Trading volume may increase by 6 percent this year after declining from 2010 to 2012, Adam Sussman, director of research at Tabb, predicted in the report. High-frequency trading revenue reached $7.2 billion at its peak in 2009 before declining to $1.8 billion in 2012, the report said.
“While this is an improvement from last year, the strategy in U.S. equities will not return to its heydays,” he wrote.
High-frequency trading involves using computer strategies to make rapid buy and sell orders, sometimes amounting to thousands of transactions per second. HFT may represent 52 percent of American equity trading this year, an increase of 1 percentage point, because of “better trading opportunities,” Sussman wrote.

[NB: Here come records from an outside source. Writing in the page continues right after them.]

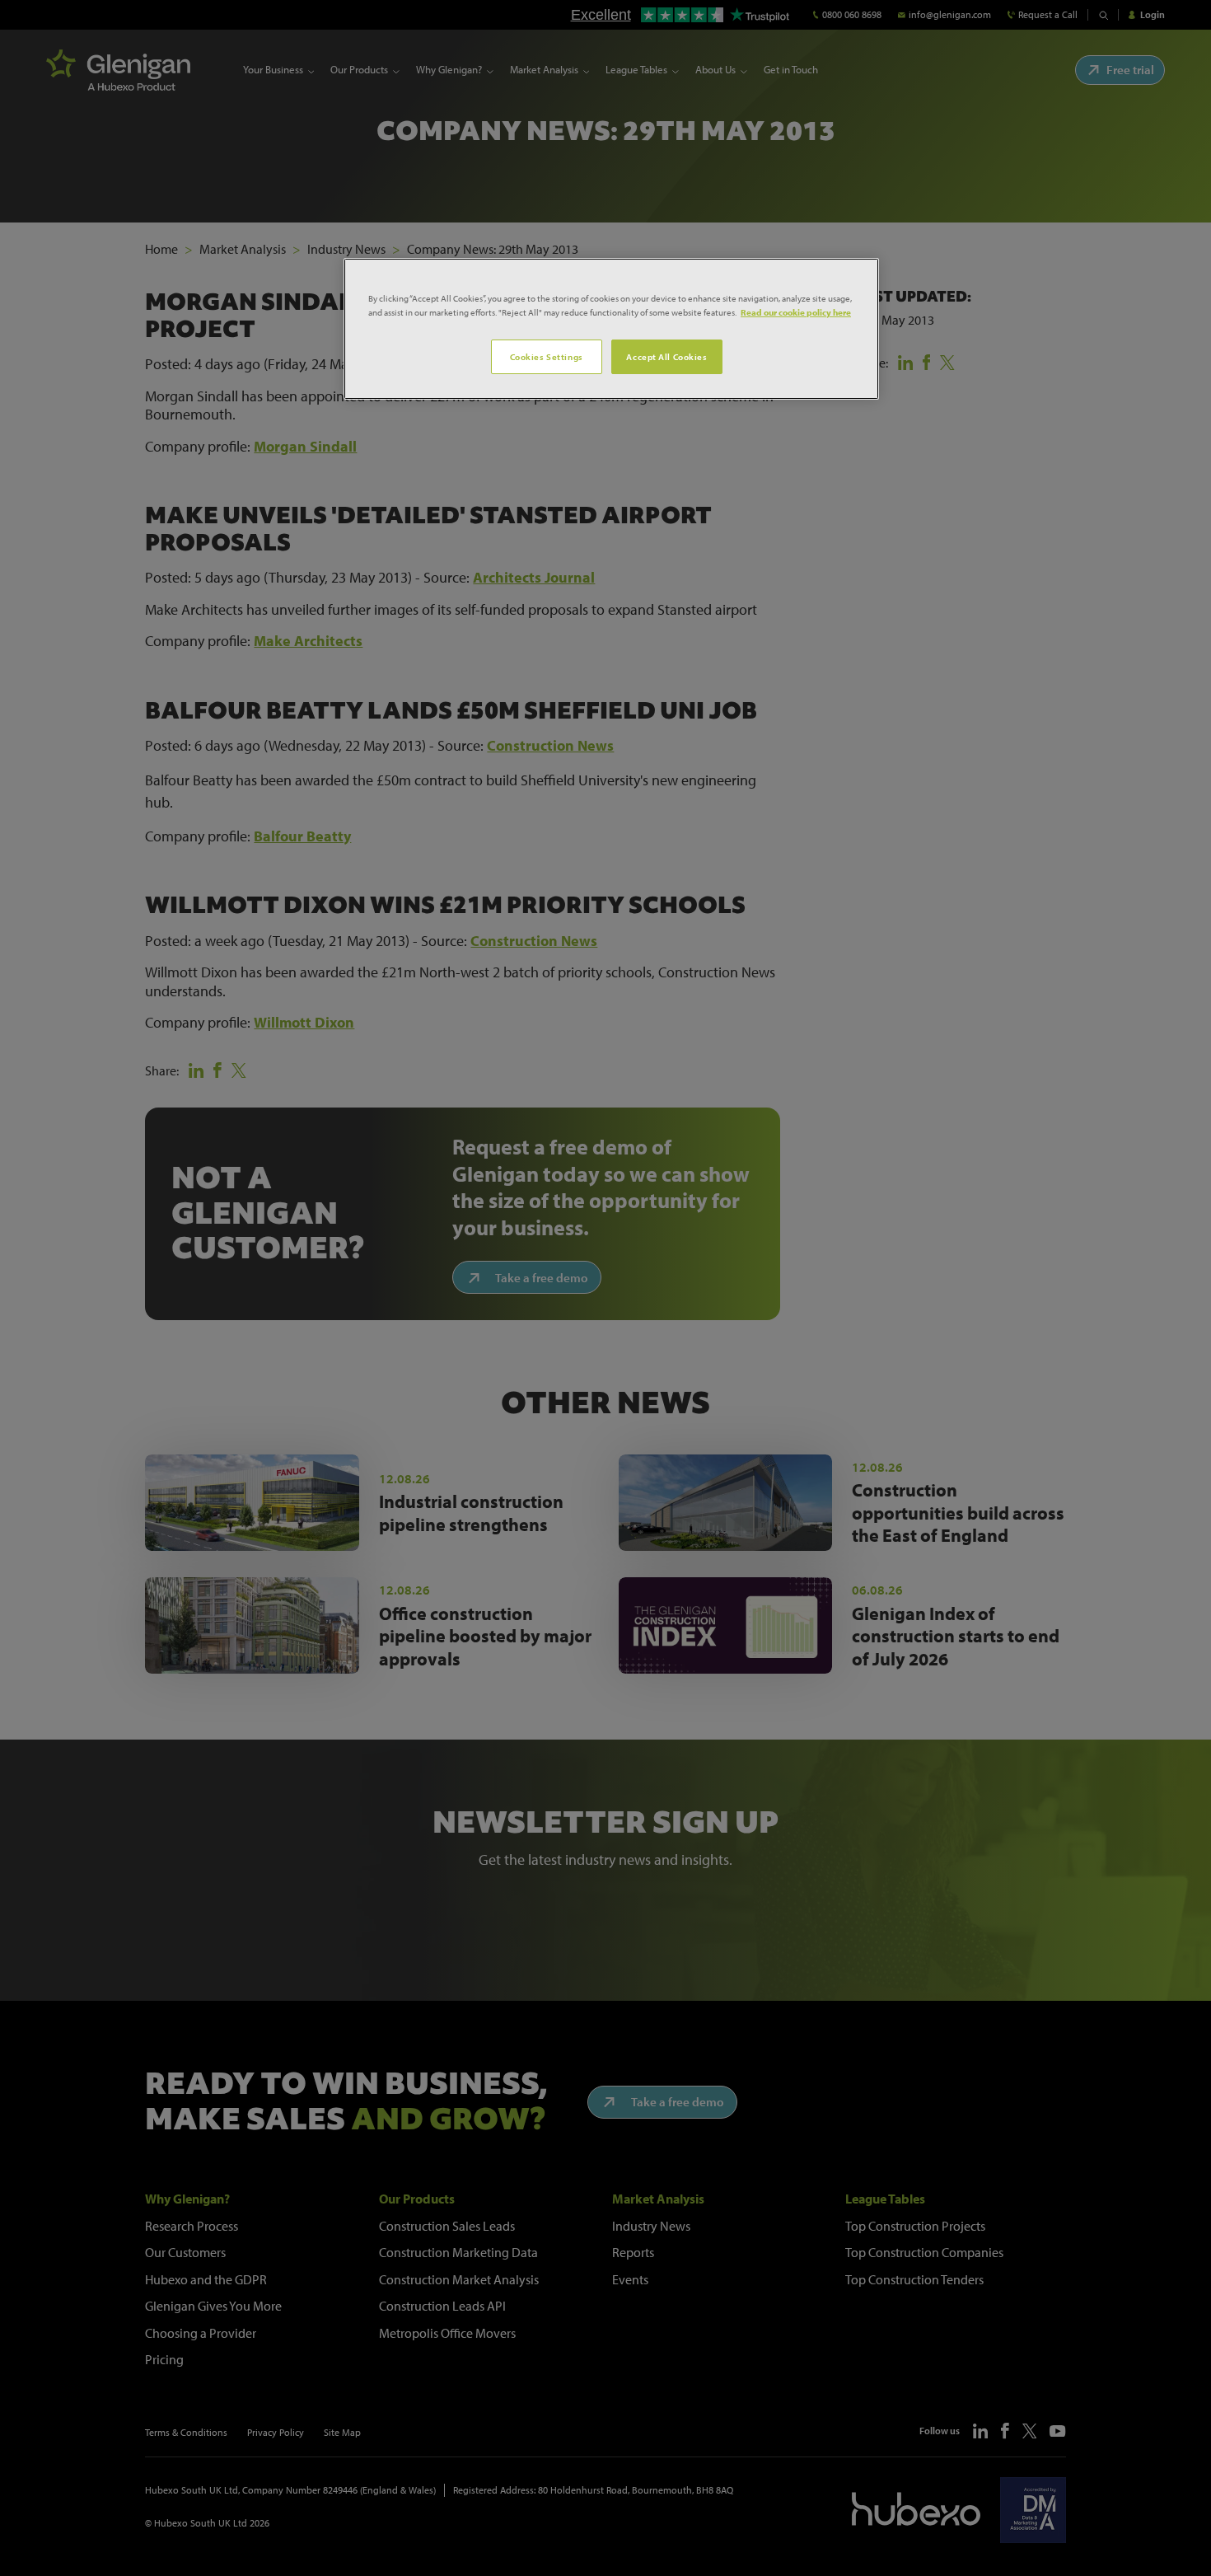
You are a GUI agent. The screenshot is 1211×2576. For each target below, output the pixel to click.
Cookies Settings (546, 356)
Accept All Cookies (666, 356)
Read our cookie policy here (796, 312)
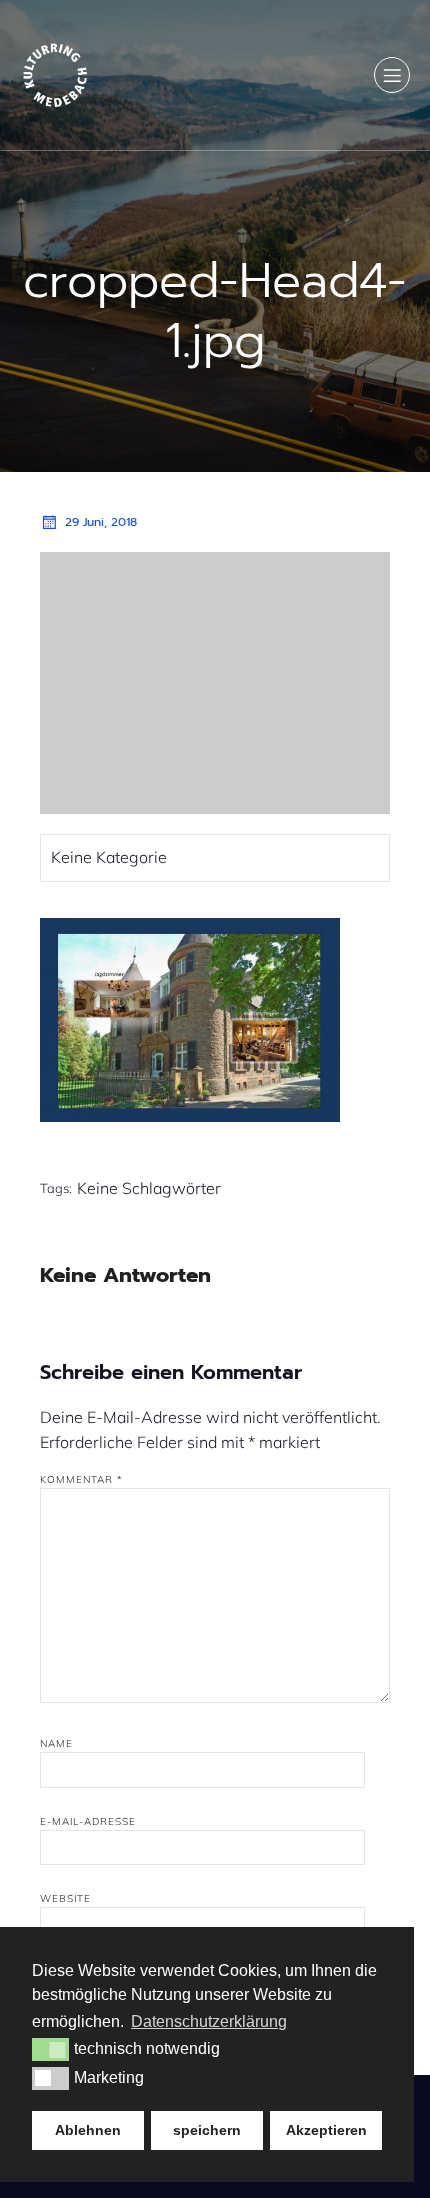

A daily average of about 6.4 billion shares changed hands in the U.S. last year compared with almost 9.8 billion in 2009, data compiled by Bloomberg show.
Trading volume will increase this year because stocks have offered better returns than bonds, the U.S. economy has stabilized and lawmakers have avoided the so-called fiscal cliff of automatic tax increases and spending cuts, the report states.
Fund managers may make bigger bets on fewer companies, Sussman wrote, citing recent trades in Dell Inc. (DELL) and Herbalife Ltd. (HLF) as examples. Trading of Dell has surged since the company began talks to go private, while Herbalife’s volume jumped as hedge-fund managers Bill Ackman, Carl Icahn and Daniel Loeb tussled publicly over whether the company is a pyramid scheme.
“There is a strong possibility that the market will encounter periods of medium-term volatility that will boost short-term volumes,” Sussman wrote. “At the same time, investors will decide to pour money back into the market. The combination of all these factors points to a relatively good year for the U.S. equities business.”